2. Literature Review

In his early seminal work, Kain [1] characterized the spatial mismatch hypothesis into three components: locations of Black residence affect the geographical distribution of Black employment, residential segregation of Black populations affects access to nearby employment opportunities, and decentralization of jobs limits access to jobs. In other words, the spatial mismatch hypothesis focuses on access to job opportunities as the primary mechanism of spatial mismatch. The geographic separation between residential segregation and urban economic structure affects labor market outcomes [26]. In the following decades, since the spatial mismatch hypothesis was proposed, empirical studies focused on examining the effect of job accessibility on labor market outcomes, including employment, wages, and commuting times and distances [4,11,27,28]. These early studies focused on whether Black populations are disadvantaged from having lower access to job opportunities and whether improving accessibility to jobs can increase the likelihood of employment. Empirical evidence from the early years was somewhat mixed due to differences in job accessibility measures and modeling approaches. Still, studies since the 1990s show more consistent findings that support the significant role of job accessibility on labor market outcomes [29,30,31].

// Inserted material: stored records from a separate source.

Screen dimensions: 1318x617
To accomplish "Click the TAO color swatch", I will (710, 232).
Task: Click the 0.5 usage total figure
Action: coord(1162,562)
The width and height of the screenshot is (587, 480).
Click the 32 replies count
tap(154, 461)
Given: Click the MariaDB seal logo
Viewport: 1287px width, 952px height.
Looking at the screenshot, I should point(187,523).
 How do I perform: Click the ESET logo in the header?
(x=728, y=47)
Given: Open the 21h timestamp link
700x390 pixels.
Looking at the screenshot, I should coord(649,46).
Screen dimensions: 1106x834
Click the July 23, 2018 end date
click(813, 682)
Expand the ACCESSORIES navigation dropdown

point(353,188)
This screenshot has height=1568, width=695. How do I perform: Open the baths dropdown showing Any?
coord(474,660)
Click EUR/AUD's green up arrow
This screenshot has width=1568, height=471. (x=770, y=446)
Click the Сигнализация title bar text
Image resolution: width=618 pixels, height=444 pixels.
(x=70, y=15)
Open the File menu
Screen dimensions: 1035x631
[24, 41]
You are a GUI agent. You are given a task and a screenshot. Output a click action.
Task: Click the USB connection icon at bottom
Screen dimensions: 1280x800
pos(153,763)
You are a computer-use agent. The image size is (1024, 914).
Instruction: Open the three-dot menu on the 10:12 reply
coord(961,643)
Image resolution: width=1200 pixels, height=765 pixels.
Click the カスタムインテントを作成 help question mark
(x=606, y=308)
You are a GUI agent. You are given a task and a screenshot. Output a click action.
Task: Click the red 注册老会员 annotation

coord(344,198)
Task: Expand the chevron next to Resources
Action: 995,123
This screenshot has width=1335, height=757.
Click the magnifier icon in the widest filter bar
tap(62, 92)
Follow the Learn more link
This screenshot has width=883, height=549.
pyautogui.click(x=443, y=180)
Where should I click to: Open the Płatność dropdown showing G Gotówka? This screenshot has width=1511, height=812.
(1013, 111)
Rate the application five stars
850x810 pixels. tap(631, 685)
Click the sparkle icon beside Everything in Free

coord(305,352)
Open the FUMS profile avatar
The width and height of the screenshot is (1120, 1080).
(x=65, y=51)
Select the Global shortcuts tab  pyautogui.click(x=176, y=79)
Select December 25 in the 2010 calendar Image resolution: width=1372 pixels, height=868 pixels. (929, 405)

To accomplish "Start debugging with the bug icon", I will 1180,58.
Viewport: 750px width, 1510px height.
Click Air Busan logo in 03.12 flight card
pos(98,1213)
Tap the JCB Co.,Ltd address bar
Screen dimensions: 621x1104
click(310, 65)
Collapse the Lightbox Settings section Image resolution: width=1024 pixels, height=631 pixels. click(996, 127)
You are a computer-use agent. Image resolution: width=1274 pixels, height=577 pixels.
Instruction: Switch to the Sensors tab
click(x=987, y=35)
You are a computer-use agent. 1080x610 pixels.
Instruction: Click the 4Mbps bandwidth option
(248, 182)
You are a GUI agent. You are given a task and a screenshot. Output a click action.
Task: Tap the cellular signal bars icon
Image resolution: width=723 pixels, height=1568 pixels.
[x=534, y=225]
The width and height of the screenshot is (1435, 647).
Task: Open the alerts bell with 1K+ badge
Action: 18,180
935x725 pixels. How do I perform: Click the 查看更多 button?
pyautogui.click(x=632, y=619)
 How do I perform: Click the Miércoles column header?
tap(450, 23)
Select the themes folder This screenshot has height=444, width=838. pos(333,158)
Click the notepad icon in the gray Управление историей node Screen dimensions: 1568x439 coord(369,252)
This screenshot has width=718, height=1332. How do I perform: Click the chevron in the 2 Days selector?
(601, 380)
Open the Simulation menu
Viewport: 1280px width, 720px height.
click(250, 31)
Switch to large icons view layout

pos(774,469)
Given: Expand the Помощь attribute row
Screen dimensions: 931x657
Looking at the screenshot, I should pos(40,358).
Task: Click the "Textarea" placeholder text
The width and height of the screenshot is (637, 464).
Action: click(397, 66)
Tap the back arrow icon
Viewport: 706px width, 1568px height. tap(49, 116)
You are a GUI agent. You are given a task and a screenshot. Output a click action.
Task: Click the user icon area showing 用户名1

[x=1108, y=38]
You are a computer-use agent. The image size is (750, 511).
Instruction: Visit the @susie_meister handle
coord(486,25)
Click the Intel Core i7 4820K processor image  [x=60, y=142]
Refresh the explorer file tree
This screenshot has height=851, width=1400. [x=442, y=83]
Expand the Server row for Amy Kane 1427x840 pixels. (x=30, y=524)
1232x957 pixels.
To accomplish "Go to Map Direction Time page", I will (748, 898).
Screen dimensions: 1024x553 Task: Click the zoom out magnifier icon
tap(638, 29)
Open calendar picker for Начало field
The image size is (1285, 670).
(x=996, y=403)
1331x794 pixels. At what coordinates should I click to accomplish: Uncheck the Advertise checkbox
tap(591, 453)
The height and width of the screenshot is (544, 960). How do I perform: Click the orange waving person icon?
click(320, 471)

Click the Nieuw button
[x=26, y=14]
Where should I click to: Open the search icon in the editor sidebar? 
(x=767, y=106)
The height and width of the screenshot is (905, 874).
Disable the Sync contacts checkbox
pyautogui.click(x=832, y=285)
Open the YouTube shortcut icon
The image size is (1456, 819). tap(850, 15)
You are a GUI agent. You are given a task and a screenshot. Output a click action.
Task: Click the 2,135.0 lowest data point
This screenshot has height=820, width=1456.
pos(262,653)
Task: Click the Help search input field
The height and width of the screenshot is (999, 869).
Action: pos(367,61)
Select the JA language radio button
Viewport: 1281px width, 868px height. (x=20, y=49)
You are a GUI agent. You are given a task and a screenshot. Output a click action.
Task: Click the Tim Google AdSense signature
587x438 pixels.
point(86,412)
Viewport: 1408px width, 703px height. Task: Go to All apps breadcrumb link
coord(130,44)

In response to increasing Black suburbanization and changing geographic structure of segregation in the 1980s, Kain [32] and Galster [14] contemplated whether the movement of Black populations into suburbs could offset the geographic separation between the Black population and jobs and how the combined effects of job accessibility and neighborhood level of segregation would affect labor market outcomes. Gobillon and Selod [33] found that neighborhood segregation has an adverse impact on labor market outcomes due to the low quality of social networks in segregated neighborhoods. Zenou [34] and Cutler [35] emphasized that living in a segregated neighborhood aggravates the effect of low job accessibility in finding employment and securing wages among the Black population, as the segregation limits the exchange of job information as well as poor social capital. Zenou [34] further emphasizes that neighborhood segregation intensifies the adverse effects of having low job accessibility through limited social interaction and closed information transmission. In addition, Hu [36] examined the effects of job accessibility may have declined over time due to decreased significance of physical separation via improved transportation systems and increased auto ownership. She also tested whether the changing spatial structure of employment towards polycentric development contributes to the effect of job accessibility on employment and commute times at the census tract level. She found that the share of Black populations is negatively associated with employment rate (worker-to-population ratio) and decreased commute travel time. However, the study findings did not show any evidence that the effects of job accessibility have changed between 1990 and 2007–2011. Despite growing evidence of changing geography of residential segregation and economic structure in U.S. metropolitan areas, there is missing literature on the differing effect of job accessibility and residential segregation on labor market outcomes by the spatial patterns of mismatch.

3. Research Methodology

3.1. Study Background and Study Area

There is extensive literature on the effects of job accessibility on Black employment outcomes in the Midwest and West, but studies in the southern metropolitan areas are relatively scarce. Three metropolitan areas—Chicago, Atlanta, and Dallas—are selected to represent metropolitan areas with different spatial patterns of segregation and mismatch. In Atlanta, around 87.3 percent of working-age Black populations reside in the suburbs, indicating a demographic inversion. In the suburbs of Atlanta and Dallas, where both the Black population and jobs are concentrated in the suburb—Suburbs do not provide as many advantages in terms of access to employment and level of segregation. However, Chicago represents the metropolitan area with a traditional pattern of spatial mismatch wherein Black populations continue to live in the segregated inner city. At the same time, many of the jobs have been suburbanized in the Northwestern suburbs. Thus, the magnitude of job accessibility and residential segregation may differ in these metropolitan areas rather than being equal.

3.2. Data

The primary dataset for the analysis is the 5-year 2015 ACS Public Use Microdata Samples (PUMS), which provide individual-level data on labor force participants, including socioeconomic, household, and geographic characteristics. PUMS data are commonly used to analyze the impact of spatial mismatch on employment status since it provides individual-level data [37,38,39]. The PUMS data are then merged with 2015 LEHD Origin-Destination Employment Statistics (LODES) workplace area characteristics and American Community Survey (ACS) data for job counts that are aggregated to Public Use Microdata Areas (PUMAs). These areas have around 100,000 population each and use census tracts and counties as building blocks. Since the size of PUMAs is dependent on the population size, PUMAs in large metropolitan areas tend to be smaller in size, which enables PUMAs to be a reasonable size to capture the differences in neighborhood job opportunities [40]. The count of jobs from LEHD LODES is also aggregated to the PUMA level. However, the job information from LEHD is the number of actual workers employed rather than the number of vacancies or job openings. Previous literature established that the number of jobs correlates highly with job creation and job openings [41,42].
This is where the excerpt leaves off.